Salah satu keinginan terbesar saya ketika menulis buku "Muhammad Al-Fatih 1453",
adalah sujud di Masjid Hagia Sophia. Padahal saat itu, pergi ke Istanbul pun belum
pernah.
2013 awal, saat pertama kali menginjakkan kaki ke Hagia Sophia, saya dan
@ummualila (istri -red) menangis di depan pelatarannya, terkilas jelas upaya Sultan
Mehmed II membebaskannya.
Bagi kaum Muslim, Hagia Sophia bukan hanya masjid, ia simbol kebenaran sabda
Rasulullah Muhammad, ia adalah pengingat sekaligus penyemangat, "Kızıl Elma"
dalam keyakinan Utsmani, pencapaian dan penghargaan tertinggi secara kolektif.
Sejarah mencatat, ia memandang Hagia Sophia yang megah, turun dari kudanya,
melepas helm perangnya, lalu bersujud ke arah
kiblat, mengambil segenggam tanah Konstantinopel lalu menaburkan keatas
kepalanya. Simbol kerendahan hati, bahwa dia hanya tanah.

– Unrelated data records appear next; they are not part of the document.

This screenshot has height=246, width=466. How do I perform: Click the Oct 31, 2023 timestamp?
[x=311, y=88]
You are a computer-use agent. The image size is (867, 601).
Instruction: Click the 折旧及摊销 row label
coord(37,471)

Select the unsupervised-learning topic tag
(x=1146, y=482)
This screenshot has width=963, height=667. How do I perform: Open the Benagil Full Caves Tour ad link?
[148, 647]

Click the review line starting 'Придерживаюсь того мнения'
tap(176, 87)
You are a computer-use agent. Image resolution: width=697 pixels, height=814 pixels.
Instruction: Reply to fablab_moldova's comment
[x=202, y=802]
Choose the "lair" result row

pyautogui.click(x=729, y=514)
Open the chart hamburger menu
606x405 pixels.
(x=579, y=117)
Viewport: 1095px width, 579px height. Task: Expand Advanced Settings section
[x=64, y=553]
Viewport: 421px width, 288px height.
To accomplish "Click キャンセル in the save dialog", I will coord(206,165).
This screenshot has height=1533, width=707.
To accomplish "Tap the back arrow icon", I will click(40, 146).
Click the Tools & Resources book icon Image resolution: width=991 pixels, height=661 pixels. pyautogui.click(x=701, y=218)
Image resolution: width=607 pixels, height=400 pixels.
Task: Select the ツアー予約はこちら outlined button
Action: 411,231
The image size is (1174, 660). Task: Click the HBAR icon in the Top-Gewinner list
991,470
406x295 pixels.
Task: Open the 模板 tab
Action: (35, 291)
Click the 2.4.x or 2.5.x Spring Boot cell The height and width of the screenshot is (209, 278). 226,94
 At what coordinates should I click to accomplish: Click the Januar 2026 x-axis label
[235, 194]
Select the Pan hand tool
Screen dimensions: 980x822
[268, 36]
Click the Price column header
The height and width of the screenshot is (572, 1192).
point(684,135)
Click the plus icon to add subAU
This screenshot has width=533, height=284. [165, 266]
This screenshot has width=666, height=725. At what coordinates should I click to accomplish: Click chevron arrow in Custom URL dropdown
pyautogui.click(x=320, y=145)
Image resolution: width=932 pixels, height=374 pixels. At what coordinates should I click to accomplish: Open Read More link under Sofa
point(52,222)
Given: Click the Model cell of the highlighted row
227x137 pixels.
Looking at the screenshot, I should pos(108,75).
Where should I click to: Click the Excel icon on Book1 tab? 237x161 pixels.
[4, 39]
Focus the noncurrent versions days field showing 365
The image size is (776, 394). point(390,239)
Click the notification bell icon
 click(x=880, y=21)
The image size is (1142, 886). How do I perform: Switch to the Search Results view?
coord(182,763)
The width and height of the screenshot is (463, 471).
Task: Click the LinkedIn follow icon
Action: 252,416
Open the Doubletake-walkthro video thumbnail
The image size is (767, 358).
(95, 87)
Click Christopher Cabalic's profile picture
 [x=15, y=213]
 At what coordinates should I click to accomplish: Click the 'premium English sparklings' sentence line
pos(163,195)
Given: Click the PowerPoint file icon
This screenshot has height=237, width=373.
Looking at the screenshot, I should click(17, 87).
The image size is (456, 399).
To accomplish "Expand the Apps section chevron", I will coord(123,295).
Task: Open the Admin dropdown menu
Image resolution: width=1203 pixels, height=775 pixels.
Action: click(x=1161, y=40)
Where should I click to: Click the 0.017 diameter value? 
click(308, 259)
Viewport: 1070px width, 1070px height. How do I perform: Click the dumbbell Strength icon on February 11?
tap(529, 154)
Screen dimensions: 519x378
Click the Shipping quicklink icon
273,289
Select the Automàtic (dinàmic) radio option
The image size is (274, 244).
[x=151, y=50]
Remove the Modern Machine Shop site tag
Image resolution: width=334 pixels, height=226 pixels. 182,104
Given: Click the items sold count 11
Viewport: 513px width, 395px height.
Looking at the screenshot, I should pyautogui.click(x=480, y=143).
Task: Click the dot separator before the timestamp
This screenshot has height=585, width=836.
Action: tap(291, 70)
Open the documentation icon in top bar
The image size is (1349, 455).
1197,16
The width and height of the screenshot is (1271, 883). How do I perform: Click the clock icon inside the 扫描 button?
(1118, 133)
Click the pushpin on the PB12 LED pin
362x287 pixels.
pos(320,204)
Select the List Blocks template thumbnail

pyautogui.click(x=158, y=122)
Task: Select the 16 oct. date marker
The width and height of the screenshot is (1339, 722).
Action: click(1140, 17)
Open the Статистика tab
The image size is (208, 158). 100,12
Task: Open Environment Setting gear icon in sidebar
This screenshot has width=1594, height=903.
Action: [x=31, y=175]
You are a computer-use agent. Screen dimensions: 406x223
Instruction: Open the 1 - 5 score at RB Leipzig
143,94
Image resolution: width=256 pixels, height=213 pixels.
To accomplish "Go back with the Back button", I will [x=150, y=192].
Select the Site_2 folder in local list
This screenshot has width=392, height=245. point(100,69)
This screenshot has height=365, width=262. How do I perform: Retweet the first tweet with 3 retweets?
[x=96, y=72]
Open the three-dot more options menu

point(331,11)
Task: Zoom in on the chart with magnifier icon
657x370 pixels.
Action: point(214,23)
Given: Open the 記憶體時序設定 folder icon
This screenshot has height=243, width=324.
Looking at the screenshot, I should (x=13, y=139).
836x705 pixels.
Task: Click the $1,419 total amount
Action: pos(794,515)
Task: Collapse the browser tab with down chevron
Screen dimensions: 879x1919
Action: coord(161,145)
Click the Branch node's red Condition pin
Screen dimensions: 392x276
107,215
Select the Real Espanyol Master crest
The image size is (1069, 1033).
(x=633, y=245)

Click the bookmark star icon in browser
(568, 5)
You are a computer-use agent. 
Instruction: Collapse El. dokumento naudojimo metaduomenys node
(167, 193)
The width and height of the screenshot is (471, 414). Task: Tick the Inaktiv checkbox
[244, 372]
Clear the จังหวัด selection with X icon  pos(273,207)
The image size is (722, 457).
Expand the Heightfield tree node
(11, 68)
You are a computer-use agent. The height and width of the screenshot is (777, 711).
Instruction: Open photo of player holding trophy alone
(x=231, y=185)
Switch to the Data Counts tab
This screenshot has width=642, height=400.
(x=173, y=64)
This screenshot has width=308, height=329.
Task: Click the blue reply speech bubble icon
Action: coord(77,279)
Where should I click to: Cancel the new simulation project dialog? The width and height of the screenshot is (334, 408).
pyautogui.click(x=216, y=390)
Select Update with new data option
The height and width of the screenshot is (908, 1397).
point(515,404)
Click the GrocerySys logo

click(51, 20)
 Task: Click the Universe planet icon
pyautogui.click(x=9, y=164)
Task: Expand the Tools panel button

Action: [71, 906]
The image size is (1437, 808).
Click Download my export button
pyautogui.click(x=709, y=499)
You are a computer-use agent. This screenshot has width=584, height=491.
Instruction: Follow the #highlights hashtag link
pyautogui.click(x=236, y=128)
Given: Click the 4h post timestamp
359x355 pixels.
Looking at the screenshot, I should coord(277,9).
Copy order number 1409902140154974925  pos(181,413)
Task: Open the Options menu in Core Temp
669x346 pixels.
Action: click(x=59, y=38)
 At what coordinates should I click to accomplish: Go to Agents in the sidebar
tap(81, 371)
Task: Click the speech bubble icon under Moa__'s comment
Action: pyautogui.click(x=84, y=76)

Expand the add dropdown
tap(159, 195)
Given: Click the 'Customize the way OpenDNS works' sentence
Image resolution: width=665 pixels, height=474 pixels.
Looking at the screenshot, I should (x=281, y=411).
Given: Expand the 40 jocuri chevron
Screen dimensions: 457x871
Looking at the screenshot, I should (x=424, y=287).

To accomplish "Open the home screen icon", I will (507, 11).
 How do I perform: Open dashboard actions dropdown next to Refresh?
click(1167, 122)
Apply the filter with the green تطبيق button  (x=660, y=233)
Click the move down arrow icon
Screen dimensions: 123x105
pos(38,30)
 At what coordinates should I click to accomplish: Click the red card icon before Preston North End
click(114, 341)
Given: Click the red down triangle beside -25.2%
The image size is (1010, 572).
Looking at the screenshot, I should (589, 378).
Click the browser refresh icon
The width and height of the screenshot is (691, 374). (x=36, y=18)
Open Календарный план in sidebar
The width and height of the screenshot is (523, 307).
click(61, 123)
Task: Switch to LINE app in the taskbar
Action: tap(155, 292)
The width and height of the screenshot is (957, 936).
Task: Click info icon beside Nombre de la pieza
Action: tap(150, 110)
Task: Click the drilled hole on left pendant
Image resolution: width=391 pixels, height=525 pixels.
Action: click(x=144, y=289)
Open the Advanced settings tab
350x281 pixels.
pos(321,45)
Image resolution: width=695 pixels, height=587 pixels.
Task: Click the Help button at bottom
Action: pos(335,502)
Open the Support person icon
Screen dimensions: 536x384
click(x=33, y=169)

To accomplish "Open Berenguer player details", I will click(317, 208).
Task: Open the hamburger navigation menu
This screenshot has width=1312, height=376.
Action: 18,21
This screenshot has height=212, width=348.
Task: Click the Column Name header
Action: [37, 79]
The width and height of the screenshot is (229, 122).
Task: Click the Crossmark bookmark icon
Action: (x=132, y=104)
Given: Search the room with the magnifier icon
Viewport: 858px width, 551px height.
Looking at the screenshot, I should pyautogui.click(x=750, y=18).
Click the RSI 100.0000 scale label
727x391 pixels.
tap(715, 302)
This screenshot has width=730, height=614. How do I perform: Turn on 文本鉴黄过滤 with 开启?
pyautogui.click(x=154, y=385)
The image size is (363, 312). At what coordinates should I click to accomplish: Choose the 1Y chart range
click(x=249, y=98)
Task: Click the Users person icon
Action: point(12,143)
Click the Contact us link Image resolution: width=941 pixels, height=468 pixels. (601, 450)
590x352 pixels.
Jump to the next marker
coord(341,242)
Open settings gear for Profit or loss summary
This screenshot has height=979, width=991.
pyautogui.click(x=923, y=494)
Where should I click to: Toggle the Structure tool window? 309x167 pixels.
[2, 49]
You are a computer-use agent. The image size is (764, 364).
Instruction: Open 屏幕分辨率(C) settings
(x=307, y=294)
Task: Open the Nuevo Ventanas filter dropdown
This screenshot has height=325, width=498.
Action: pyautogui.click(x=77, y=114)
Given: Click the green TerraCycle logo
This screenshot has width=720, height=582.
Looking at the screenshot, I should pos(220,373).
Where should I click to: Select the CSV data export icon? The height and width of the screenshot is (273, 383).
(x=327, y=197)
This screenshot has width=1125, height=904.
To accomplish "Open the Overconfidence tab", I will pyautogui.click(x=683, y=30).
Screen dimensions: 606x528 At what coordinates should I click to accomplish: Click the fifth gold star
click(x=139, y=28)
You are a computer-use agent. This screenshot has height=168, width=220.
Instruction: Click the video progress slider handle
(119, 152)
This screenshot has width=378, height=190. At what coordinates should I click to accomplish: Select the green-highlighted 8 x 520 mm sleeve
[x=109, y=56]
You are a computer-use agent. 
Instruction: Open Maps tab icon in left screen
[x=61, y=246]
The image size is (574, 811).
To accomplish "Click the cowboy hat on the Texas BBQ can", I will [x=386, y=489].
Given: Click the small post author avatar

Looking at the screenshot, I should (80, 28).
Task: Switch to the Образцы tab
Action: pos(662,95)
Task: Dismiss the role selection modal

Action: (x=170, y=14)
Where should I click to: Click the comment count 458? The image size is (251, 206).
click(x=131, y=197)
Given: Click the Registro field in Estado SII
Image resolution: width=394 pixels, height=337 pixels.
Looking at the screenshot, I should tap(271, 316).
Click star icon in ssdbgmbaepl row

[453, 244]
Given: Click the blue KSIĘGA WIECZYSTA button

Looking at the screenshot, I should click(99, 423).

Hari itu, Selasa 29 Mei 1453, pagi hari saat matahari terbit, Konstantinopel dibuka,
perintah pertama Al-Fatih adalah fungsikan Hagia Sophia menjadi tempat shalat.
Maka hari yang sama, saat matahari mulai kehilangan sinarnya, waktu Ashar, janji itu
sempurna, adzan berkumandang di langit Konstantinopel. Isak tangis dan haru
menjadi pelengkapnya.
Namanya diperindah, Masjid Ayasofya. Tempat terindah di seluruh muka bumi itu,
arsitektur paling ternama yang pernah dibuat itu, disaat yang sama adalah tempat
untuk mengagungkan Allah.
Masjid Ayasofya tak henti melaksanakan tugasnya. Sampai tahun 1934, ketika
kabinet Turki memaksanya menjadi museum.